Textauszug:

☆ ☆ ☆ ☆ ☆

Das hat aber leider nichts geändert. Die Warnings kommen immer noch...
Hat irgendjemand eine Idee? Wäre echt dankbar!

Gruss BaseBallBatBoy


----------



## deepthroat (16. Oktober 2009)

BaseBallBatBoy hat gesagt.:


> Bin ich denn der einzige mit dem Problem?


Wohl kaum. Warum suchst du denn nicht erstmal?

http://www.nabble.com/ZapfDingbats-and-Symbol-not-found-whereas-they-are-not-needed-td17492627.html

Gruß


----------



## BaseBallBatBoy (19. Oktober 2009)

deepthroat hat gesagt.:


> Wohl kaum. Warum suchst du denn nicht erstmal?
> 
> http://www.nabble.com/ZapfDingbats-and-Symbol-not-found-whereas-they-are-not-needed-td17492627.html
> 
> Gruß



OK, gut. Da steht: 
"To support proper character auto-selection I've modified the default to include the symbol and zapf-dingbats fonts, as they contain many characters normally not found in the default fonts."

Und WIE mache ich das nun? Denn eine genaue Erklärung was man denn nun tun muss (und wie) um die Warnings zu verhindern liefert auch dein Link leider nicht...


----------



## deepthroat (19. Oktober 2009)

BaseBallBatBoy hat gesagt.:


> OK, gut. Da steht:
> "To support proper character auto-selection I've modified the default to include the symbol and zapf-dingbats fonts, as they contain many characters normally not found in the default fonts."
> 
> Und WIE mache ich das nun? Denn eine genaue Erklärung was man denn nun tun muss (und wie) um die Warnings zu verhindern liefert auch dein Link leider nicht...


Bis zum Ende hast du wohl nicht gelesen?



> If it does bother anyone, it would suffice to override font-family on
> the fo:root, and set it to a single value.



Außerdem steht doch auch da, das man die Warnungen auch einfach ignorieren kann.

Gruß


----------



## BaseBallBatBoy (19. Oktober 2009)

☆ ☆ ☆ ☆ ☆

Gesammelte Daten:
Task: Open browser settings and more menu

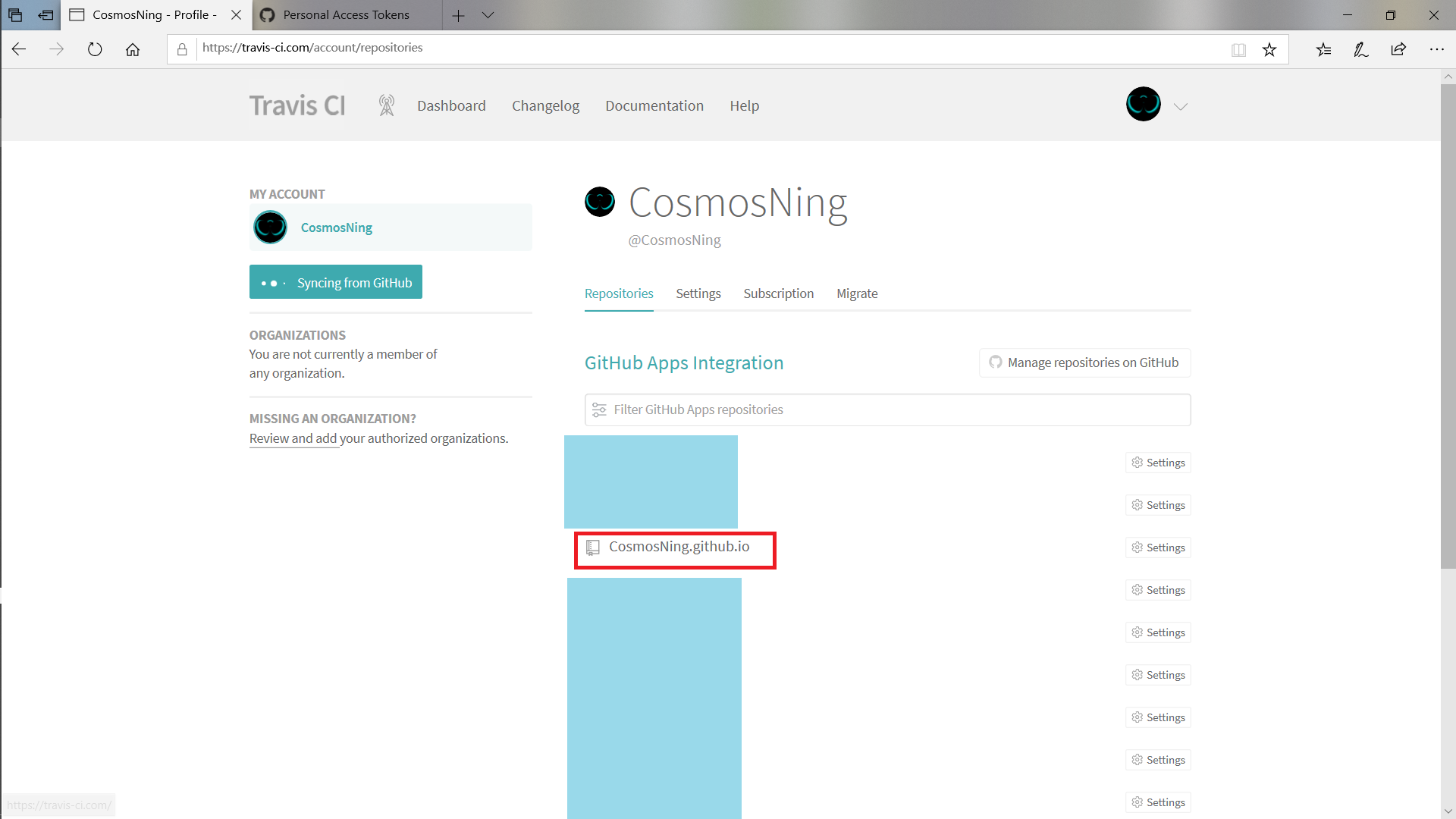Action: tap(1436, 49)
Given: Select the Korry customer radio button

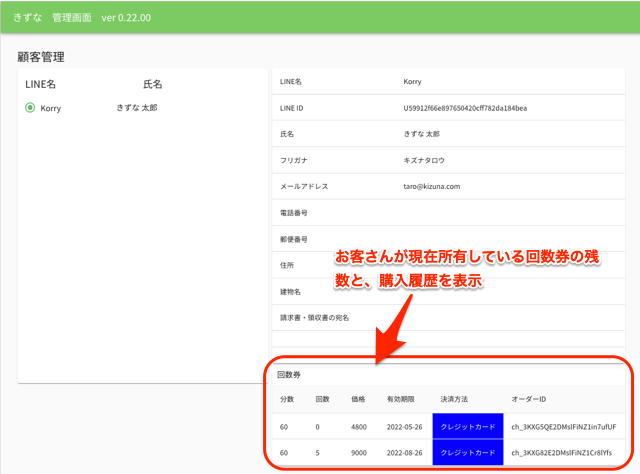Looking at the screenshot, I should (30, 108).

☆ ☆ ☆ ☆ ☆

Kurze Übung 1: Liste sämtliche Beitragsüberschriften aus dem Textauszug auf, jeweils mit Benutzername und Datum.
Kurze Übung 2: Schreibe aus dem Textauszug alles von „## deepthroat (19." bis hinunter zu „wohl nicht gelesen?" ab.

Ergebnis der Übung 1:
deepthroat (16. Oktober 2009)
BaseBallBatBoy (19. Oktober 2009)
deepthroat (19. Oktober 2009)
BaseBallBatBoy (19. Oktober 2009)

Ergebnis der Übung 2:
## deepthroat (19. Oktober 2009)

BaseBallBatBoy hat gesagt.:


> OK, gut. Da steht:
> "To support proper character auto-selection I've modified the default to include the symbol and zapf-dingbats fonts, as they contain many characters normally not found in the default fonts."
> 
> Und WIE mache ich das nun? Denn eine genaue Erklärung was man denn nun tun muss (und wie) um die Warnings zu verhindern liefert auch dein Link leider nicht...


Bis zum Ende hast du wohl nicht gelesen?